[Text passage]:
This document is relevant for: Trn2, Trn3
Selective Scan Kernel API Reference#
Selective scan (SSM) as in Mamba models.
Performs fused discretization, linear recurrence, and output projection in a single kernel. For each state dimension n and time step t: decay[t] = exp(dt[t] * A[:, n]) inp[t] = dt[t] * x[t] * B[:, n, t] state[t] = decay[t] * state[t-1] + inp[t] y[t] += C[:, n, t] * state[t] y += D * x (optional skip connection)
Background#
The selective_scan kernel implements the selective scan state space model (SSM) used in Mamba models, performing fused discretization, linear recurrence, and output projection in a single kernel.
API Reference#
Source code for this kernel API can be found at: selective_scan.py
selective_scan#
- nkilib.experimental.scan.selective_scan(x: nl.ndarray, dt: nl.ndarray, A: nl.ndarray, B: nl.ndarray, C: nl.ndarray, D: nl.ndarray = None, initial_state: nl.ndarray = None) tuple#
Selective scan (SSM) as in Mamba models.

[Problems to solve]:
**a.** Translate this sentence from the selective scan reference into Spanish: "The selective_scan kernel implements the selective scan state space model (SSM) used in Mamba models, performing fused discretization, linear recurrence, and output projection in a single kernel."
**b.** List the names of all parameters in the function signature shown in the selective scan reference.
**c.** From the selective scan reference, repeat the stretch from "Performs fused discretization, linear" through "(optional skip connection)".

[Extracted entries]:
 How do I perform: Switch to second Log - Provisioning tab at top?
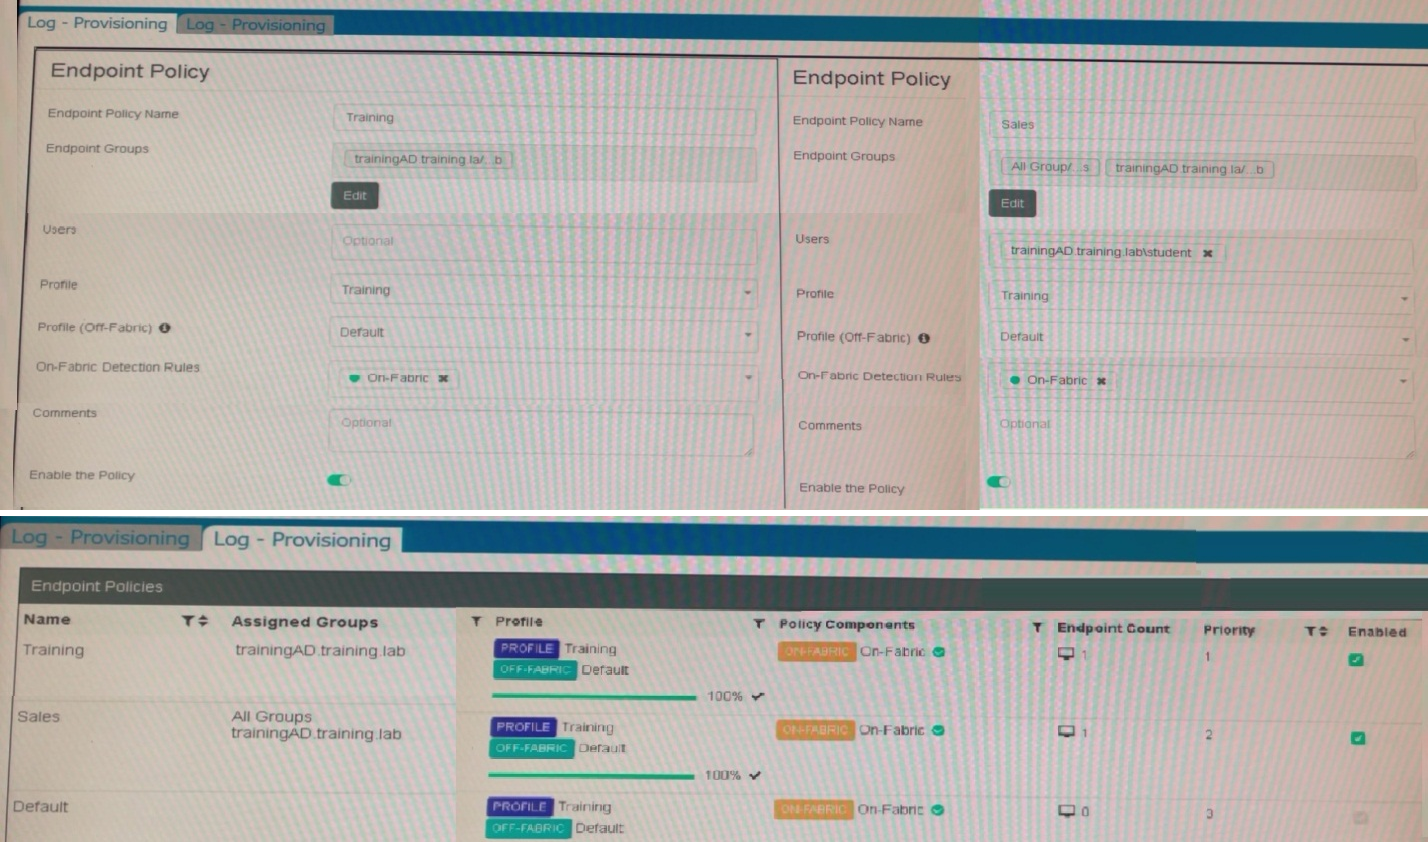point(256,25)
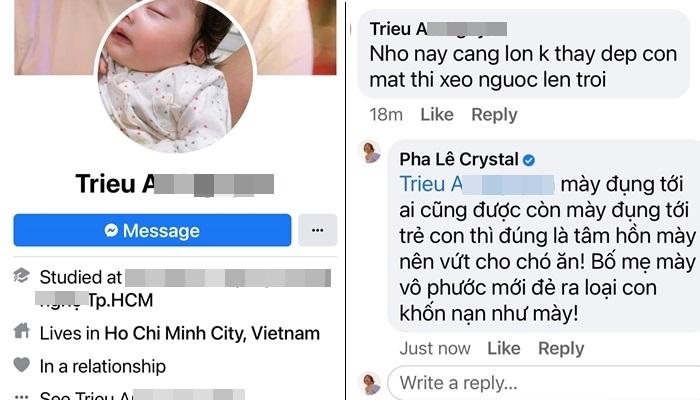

---

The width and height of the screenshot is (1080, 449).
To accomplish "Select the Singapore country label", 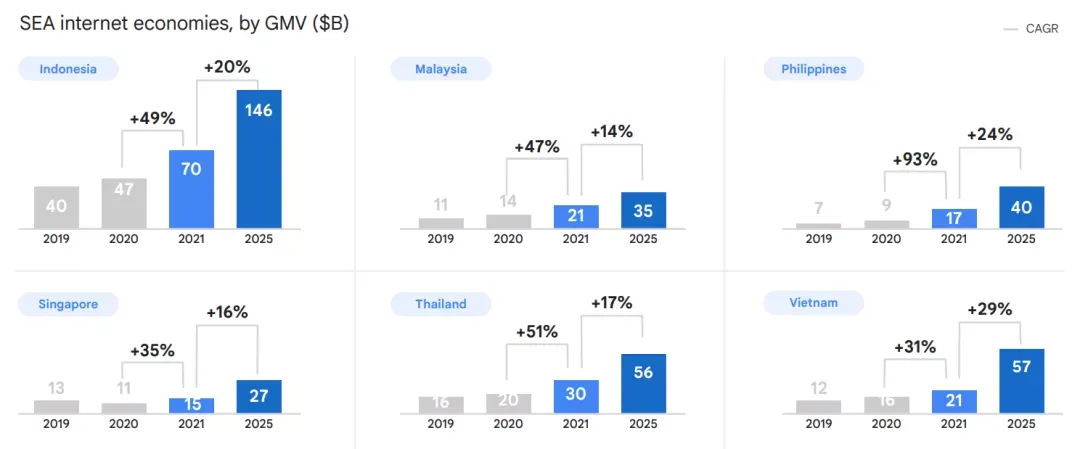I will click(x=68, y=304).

[Responses to the exercise]:
**a.** El kernel selective_scan implementa el modelo de espacio de estados (SSM) de escaneo selectivo utilizado en los modelos Mamba, y realiza la discretización fusionada, la recurrencia lineal y la proyección de salida en un único kernel.

**b.** x, dt, A, B, C, D, initial_state

**c.**
Performs fused discretization, linear recurrence, and output projection in a single kernel. For each state dimension n and time step t: decay[t] = exp(dt[t] * A[:, n]) inp[t] = dt[t] * x[t] * B[:, n, t] state[t] = decay[t] * state[t-1] + inp[t] y[t] += C[:, n, t] * state[t] y += D * x (optional skip connection)